Design, Setting, and Participants This cross-sectional study recruited children with suspected infection and afebrile control participants at hospitals in 10 European countries. Data were collected before (September 2016 to March 2020) and after (April 2020 to July 2023) the introduction of NPIs.

Main Outcomes and Measures Molecular detection of bacterial and viral pathogens on throat swabs and age-stratified total serum immunoglobin G (IgG) reactivity to S pyogenes cell wall extract from 2 strains, respiratory syncytial virus (RSV), 5 influenza viruses, 4 common cold coronaviruses, and SARS-CoV-2, measured by immunoassay.

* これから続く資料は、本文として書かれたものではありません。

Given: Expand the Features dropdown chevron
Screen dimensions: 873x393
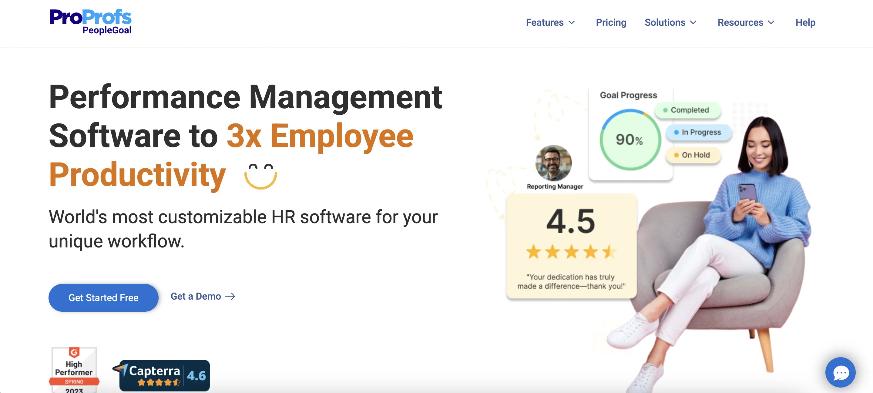Looking at the screenshot, I should coord(572,22).
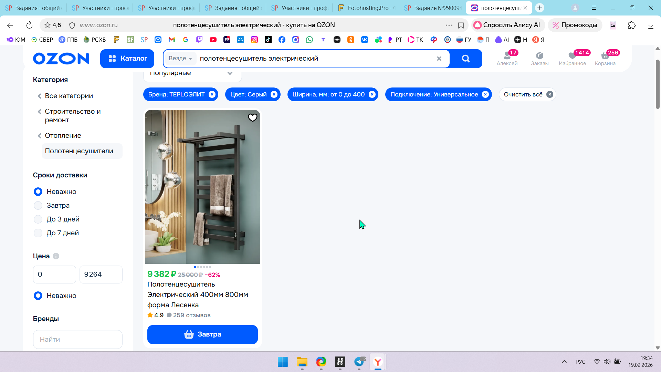The image size is (661, 372).
Task: Add the towel warmer to favorites (heart icon)
Action: coord(252,118)
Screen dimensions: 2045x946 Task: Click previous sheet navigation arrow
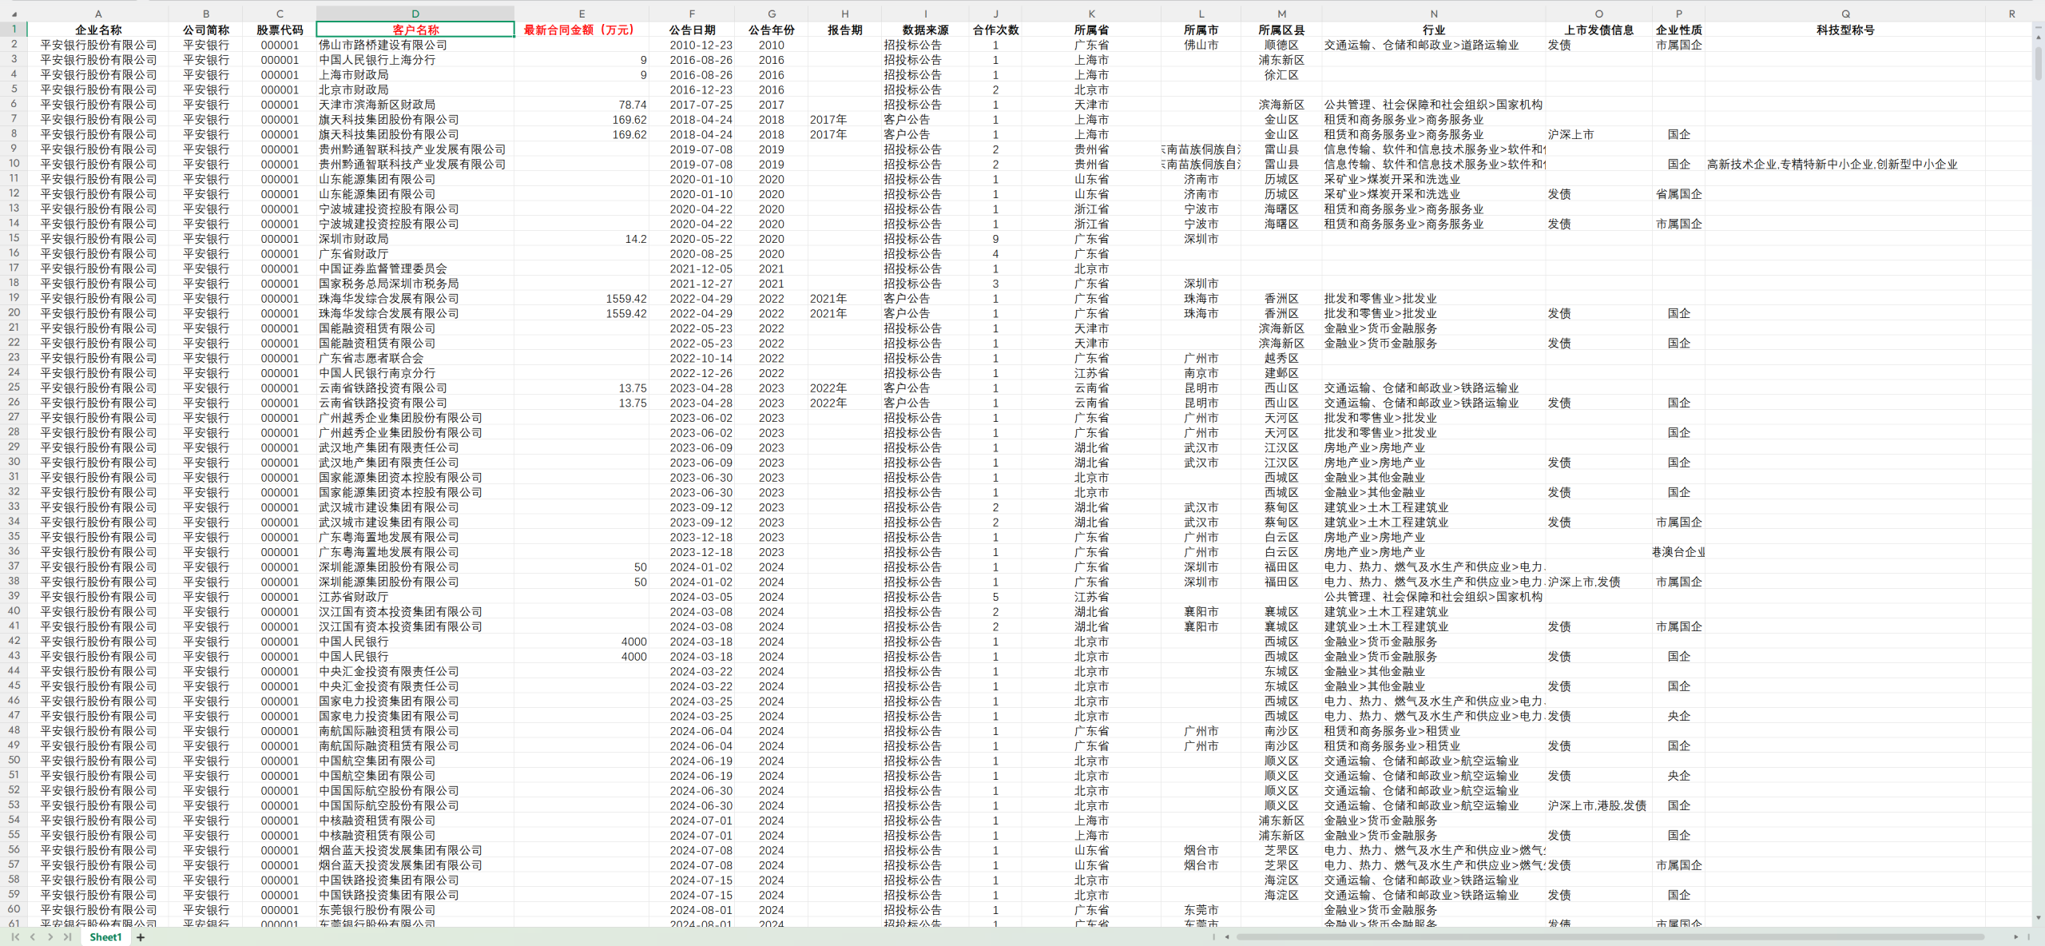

Results Throat swabs from 1942 children aged 0 to 4 years were tested for respiratory pathogens (1449 recruited before introduction of NPIs [median (IQR) age, 19.7 (8.2-38.1) months; 798 (55.1%) male]; 493 recruited after [median (IQR) age, 20.7 (9.7-38.1) months; 269 (54.7%) male]). A decrease in detection of S pyogenes, RSV, common cold coronaviruses, and influenza viruses was observed between March 2020 to July 2021, corresponding to the maximal period of NPIs. Antibodies to S pyogenes were measured in 252 children recruited before NPIs and 200 thereafter. Antibodies to viral antigens were measured in 230 children before NPIs and 92 thereafter. Total IgG to S pyogenes and RSV was significantly lower in children aged 3 to 4 years recruited after NPI introduction compared with those recruited before (S pyogenes emm1 strain: after, 67 participants; median [IQR] 0.13 [0.44-0.44] relative units [RU]; before, 87 participants; median [IQR] 0.35 [0.10-0.65] RU; P = .007. RSV: after, 30 participants; median [IQR] 49.6 [31.1-120.7] mesoscale units [MU]/1000; before, 76 participants; median [IQR] 141.8 [78.1-423.1] MU/1000; P < .001). No such differences were observed for children aged 0 to 2 years or for individual influenza viruses or SARS-CoV-2.

Conclusions and Relevance In this cross-sectional study, there was a significant reduction in serum antibodies to S pyogenes and RSV in children aged 3 to 4 years after introduction of NPIs. Equivalent to approximately a 1-year delay in acquisition of immunity, these data suggest a putative biological basis for the 2022 to 2023 upsurge in severe S pyogenes infections in this age group.